Emmet Mullins (born 1989/90) is an Irish National Hunt trainer and former jockey based in County Carlow.

==Background and career as a jockey==

Mullins comes from a racing background. His father, George Mullins, was an amateur jockey and set up a racehorse transport business. His uncle is trainer Willie Mullins. During a career as a jockey from the 2006–07 season to the 2014–15 season, Mullins rode a total of 83 winners, including seven Grade 2 and 3 winners. He rode a winner at the Cheltenham Festival on Sir Des Champs in the Martin Pipe Conditional Jockeys' Handicap Hurdle in 2011. Another notable success came with his only ride on Faugheen when they won the Dorans Pride Novice Hurdle at Limerick in December 2013.

==Career as a trainer==

Mullins obtained his trainer's licence in 2016 and set up a yard close to his uncle at Bagenalstown, County Carlow. He saddled his first Cheltenham Festival winner in 2021, when The Shunter won the Plate Handicap Chase. In 2022 he saddled the winner of the Grand National, Noble Yeats, ridden by the owner's son Sam Waley-Cohen.
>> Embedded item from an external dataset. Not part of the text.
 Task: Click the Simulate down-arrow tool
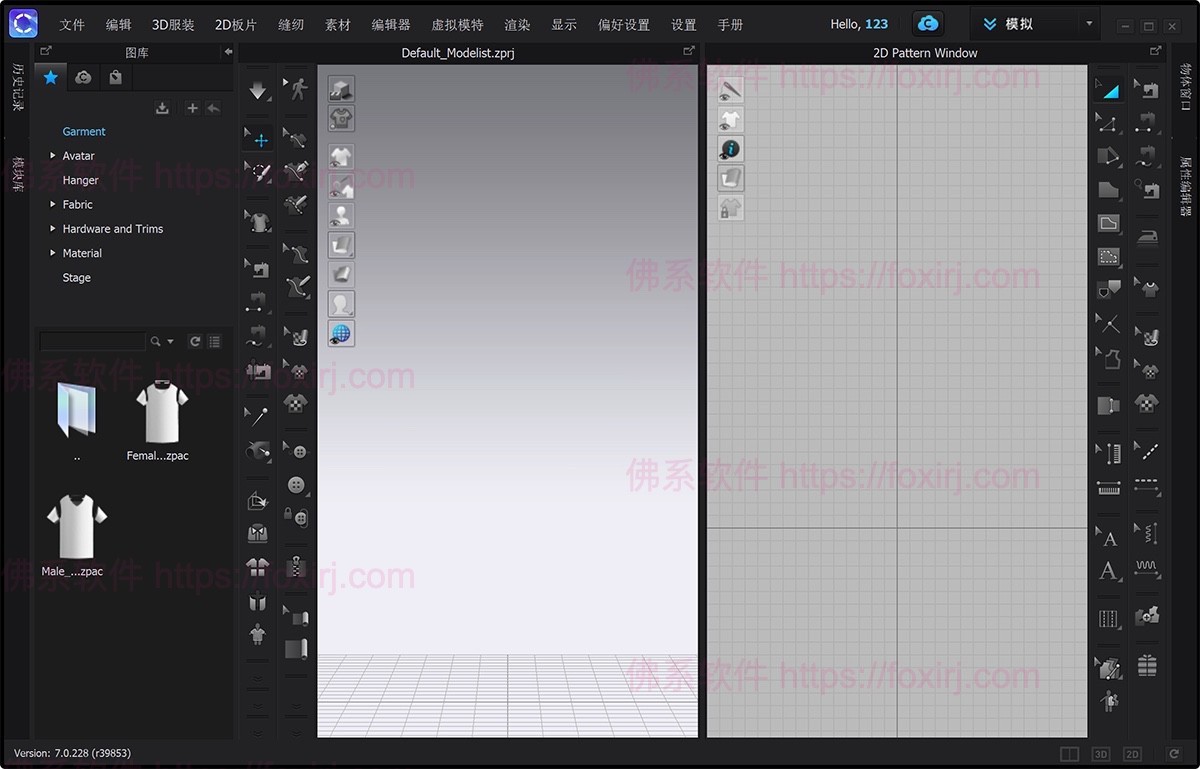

In April 2023 he secured his first Grade 1 success, when Feronily won the Dooley Insurance Group Champion Novice Chase at Punchestown.That autumn, Shunter provided Mullins with a notable win on the flat when he took the 2023 Cesarewitch Handicap. In 2026 Mullins saddled the winner of the 2026 Irish Grand National, Soldier In Milan.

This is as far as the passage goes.